Loeb studied in Paris with Fernand Léger and at the Art Institute, and she was active in and around Chicago before relocating to Massachusetts in 1940, where she was a well-known modernist in the Provincetown area. In 1908, she was one of five School of the Art Institute students commissioned by Kate Buckingham and her Chicago Public School Art Society to create murals for the new Albert G. Lane Technical High School located at Division and Sheffield. From 1909 to 1913, Loeb and the other four artists — Henry George Brandt, Margaret Hittle, William E. Scott, and George Stevenson –painted a total of eleven murals for specific sites at Lane. Loeb’s 7′ x 19′ oil on canvas, completed in 1909, graced the stage of the school auditorium for many years. While the mural had no official title, it was referred to in various student publications as “A Study in Primitive Forge,” and it depicted a group of tool-bearing workers gathered around a cauldron into which molten metal was being poured. By 1934, an overcrowded Lane moved to its larger (and present) location on Addison and Western. It was assumed that the Loeb mural had not survived the relocation in 1934. But Flora Doody, director of the Mural Restoration Project at Lane, discovered in yearbook photos dating from 1936 to 1952 that the mural had indeed survived the move and graced the wall in Room 113. Sometime in the early 1950s, Loeb’s mural was replaced by a photomural of Chicago.
Cut to Lane Tech 2005, Flora Doody and Chicago conservationist Barry Bauman implement the country’s first-ever high school class on Fine Arts Conservation. Doody organized her student docent team into “MSI: Lane” (mural scene investigation) a spin-off of the popular TV series “CSI: Miami,” to attempt to locate this lost treasure. Clues led them to the Highland Park home of a deceased former teacher, where the mural had most likely been placed in safekeeping and lay in wait for the better part of fifty years.
Corbett vs.
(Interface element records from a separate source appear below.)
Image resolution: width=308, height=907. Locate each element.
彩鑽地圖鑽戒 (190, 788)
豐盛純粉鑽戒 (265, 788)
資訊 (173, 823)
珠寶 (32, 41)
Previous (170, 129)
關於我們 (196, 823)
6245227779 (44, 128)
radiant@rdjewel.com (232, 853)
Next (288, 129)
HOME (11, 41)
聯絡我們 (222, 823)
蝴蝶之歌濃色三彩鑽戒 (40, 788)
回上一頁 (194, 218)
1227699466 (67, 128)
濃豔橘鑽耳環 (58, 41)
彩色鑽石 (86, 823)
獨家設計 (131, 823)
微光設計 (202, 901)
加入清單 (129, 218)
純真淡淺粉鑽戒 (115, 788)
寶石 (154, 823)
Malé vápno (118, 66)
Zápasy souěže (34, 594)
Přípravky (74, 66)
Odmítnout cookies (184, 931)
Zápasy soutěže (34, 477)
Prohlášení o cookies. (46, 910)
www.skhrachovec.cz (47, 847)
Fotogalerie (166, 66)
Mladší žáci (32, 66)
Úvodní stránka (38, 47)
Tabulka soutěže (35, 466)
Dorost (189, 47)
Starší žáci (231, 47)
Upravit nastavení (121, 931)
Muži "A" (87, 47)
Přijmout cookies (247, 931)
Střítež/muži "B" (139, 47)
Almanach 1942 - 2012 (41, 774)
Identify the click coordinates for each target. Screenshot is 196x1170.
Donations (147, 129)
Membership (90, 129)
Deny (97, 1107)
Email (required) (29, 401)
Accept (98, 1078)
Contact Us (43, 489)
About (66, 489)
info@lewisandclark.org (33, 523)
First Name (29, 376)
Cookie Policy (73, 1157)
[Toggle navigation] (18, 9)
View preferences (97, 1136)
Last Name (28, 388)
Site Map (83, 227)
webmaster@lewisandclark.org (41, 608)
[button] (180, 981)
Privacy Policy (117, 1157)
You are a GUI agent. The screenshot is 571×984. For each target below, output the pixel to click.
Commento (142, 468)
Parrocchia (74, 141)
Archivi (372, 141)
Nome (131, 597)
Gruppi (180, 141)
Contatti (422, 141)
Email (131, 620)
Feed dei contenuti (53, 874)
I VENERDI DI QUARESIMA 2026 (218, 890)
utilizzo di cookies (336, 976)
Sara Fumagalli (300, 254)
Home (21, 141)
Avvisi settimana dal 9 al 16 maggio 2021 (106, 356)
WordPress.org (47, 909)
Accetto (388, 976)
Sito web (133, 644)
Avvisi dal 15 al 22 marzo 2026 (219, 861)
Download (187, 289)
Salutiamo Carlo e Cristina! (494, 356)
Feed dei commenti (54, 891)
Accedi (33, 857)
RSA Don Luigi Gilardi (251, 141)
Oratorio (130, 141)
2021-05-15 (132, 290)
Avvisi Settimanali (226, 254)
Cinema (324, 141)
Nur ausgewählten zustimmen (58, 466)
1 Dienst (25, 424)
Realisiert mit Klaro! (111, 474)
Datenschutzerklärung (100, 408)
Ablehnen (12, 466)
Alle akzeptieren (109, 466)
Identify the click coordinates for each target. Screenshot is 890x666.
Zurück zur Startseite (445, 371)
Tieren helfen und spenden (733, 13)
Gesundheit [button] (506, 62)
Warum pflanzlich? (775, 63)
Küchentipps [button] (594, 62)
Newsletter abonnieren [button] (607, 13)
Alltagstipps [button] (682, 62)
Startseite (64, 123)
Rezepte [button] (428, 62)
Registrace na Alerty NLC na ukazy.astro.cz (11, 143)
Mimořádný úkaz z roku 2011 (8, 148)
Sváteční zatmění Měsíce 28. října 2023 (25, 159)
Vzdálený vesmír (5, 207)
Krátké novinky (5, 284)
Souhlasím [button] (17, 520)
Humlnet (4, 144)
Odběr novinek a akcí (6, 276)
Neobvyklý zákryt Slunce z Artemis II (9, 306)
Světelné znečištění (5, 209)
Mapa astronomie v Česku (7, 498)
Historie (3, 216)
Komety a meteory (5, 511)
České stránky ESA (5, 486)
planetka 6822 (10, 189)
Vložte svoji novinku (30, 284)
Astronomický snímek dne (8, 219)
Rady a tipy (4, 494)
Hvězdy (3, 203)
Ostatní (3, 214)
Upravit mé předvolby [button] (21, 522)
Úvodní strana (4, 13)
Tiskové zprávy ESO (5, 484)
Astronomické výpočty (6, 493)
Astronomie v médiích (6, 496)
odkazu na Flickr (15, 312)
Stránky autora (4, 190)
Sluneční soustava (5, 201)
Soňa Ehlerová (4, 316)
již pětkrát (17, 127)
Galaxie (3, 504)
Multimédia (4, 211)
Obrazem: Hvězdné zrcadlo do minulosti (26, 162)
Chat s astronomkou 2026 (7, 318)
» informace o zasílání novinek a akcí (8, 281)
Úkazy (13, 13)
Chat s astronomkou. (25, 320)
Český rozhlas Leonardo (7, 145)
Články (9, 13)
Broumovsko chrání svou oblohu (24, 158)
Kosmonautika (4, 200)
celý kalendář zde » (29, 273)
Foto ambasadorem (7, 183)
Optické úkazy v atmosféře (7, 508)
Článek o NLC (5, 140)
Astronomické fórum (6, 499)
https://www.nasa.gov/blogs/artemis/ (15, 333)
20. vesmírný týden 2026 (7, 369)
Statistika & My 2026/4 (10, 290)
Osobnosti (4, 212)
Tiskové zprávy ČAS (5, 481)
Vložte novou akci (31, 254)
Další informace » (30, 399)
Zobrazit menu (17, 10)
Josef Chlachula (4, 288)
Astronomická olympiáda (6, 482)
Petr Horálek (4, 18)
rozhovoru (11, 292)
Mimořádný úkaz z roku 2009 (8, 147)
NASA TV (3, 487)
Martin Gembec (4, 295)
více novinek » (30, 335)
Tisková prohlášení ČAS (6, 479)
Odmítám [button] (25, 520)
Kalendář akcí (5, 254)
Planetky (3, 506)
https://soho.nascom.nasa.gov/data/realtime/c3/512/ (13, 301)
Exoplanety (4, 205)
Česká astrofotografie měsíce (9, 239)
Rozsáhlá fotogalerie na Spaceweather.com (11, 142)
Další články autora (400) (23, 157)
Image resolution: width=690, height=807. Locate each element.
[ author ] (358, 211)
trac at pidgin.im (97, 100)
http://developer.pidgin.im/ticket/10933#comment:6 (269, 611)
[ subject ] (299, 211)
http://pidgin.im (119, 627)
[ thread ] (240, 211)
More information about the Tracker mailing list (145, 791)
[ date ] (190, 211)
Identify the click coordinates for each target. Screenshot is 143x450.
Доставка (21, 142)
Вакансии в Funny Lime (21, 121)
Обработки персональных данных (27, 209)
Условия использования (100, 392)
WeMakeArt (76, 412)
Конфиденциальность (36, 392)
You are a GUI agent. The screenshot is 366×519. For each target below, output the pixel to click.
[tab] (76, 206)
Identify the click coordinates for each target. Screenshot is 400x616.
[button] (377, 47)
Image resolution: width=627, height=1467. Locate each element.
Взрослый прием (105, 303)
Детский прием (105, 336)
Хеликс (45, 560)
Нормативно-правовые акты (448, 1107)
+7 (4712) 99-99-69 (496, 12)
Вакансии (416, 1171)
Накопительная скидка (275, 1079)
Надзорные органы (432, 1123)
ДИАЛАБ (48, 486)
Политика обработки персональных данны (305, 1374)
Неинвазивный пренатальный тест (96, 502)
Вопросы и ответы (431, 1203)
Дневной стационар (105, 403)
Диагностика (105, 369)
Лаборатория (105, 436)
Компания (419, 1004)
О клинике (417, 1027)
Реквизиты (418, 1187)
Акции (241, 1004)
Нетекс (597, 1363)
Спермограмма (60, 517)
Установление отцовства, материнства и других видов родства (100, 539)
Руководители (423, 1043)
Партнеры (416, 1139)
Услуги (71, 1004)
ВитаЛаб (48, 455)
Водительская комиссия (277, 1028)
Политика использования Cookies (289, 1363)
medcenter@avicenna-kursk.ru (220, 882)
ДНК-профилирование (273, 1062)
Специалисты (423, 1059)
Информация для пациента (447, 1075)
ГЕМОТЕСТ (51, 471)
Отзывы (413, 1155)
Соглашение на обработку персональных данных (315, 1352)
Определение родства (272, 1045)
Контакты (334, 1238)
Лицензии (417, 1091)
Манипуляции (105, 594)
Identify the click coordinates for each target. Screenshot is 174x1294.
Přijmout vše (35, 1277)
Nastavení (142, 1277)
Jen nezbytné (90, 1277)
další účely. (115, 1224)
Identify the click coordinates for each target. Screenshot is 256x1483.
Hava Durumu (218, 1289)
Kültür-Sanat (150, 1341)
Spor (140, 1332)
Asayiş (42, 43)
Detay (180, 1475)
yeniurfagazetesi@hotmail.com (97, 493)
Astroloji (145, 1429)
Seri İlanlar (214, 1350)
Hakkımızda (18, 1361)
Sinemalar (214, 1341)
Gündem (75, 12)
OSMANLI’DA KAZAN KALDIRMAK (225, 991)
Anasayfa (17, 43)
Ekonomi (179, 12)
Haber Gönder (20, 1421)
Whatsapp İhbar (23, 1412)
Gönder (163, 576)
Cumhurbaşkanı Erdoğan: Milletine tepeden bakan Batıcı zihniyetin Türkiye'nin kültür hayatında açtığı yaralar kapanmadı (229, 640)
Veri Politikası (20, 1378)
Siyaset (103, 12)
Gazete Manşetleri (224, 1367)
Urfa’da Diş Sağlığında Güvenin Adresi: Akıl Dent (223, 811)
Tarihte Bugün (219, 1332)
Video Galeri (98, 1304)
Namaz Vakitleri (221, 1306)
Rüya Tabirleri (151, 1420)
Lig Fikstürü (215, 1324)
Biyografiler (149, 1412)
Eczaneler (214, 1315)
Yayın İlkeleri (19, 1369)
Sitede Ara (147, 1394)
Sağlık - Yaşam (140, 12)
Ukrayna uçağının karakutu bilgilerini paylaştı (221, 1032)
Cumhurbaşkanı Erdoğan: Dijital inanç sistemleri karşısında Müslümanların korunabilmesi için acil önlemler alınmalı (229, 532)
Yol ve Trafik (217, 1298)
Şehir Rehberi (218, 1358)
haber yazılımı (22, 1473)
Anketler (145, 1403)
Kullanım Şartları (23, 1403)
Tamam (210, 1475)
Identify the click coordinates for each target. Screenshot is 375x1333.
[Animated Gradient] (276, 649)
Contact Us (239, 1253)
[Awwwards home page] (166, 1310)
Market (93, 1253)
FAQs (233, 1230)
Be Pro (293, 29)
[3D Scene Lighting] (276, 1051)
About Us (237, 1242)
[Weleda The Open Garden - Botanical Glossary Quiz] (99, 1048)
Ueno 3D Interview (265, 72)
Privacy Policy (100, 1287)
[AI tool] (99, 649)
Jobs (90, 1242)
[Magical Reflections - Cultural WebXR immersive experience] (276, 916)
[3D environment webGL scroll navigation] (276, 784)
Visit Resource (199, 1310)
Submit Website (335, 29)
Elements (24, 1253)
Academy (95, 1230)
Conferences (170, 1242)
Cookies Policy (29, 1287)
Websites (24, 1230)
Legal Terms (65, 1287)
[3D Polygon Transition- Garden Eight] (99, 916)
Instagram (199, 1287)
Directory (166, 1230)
Dempsey gallery and the Chicago Public Schools will present an official unveiling of the lost Dorothy Loeb mural at a special reception held Friday, November 11, from 6-8 pm, at Corbett vs. Dempsey, 1120 N. Ashland, 3rd Floor. At 7 pm, Flora Doody and Barry Bauman will unveil the work and give a short presentation about its recovery and restoration. Some of the MSI: Lane student docents as well as members of Bauman’s Fine Arts Conservation class will also be in attendance. The Loeb mural will also be on view on Saturday, November 12 from 11 am to 4 pm.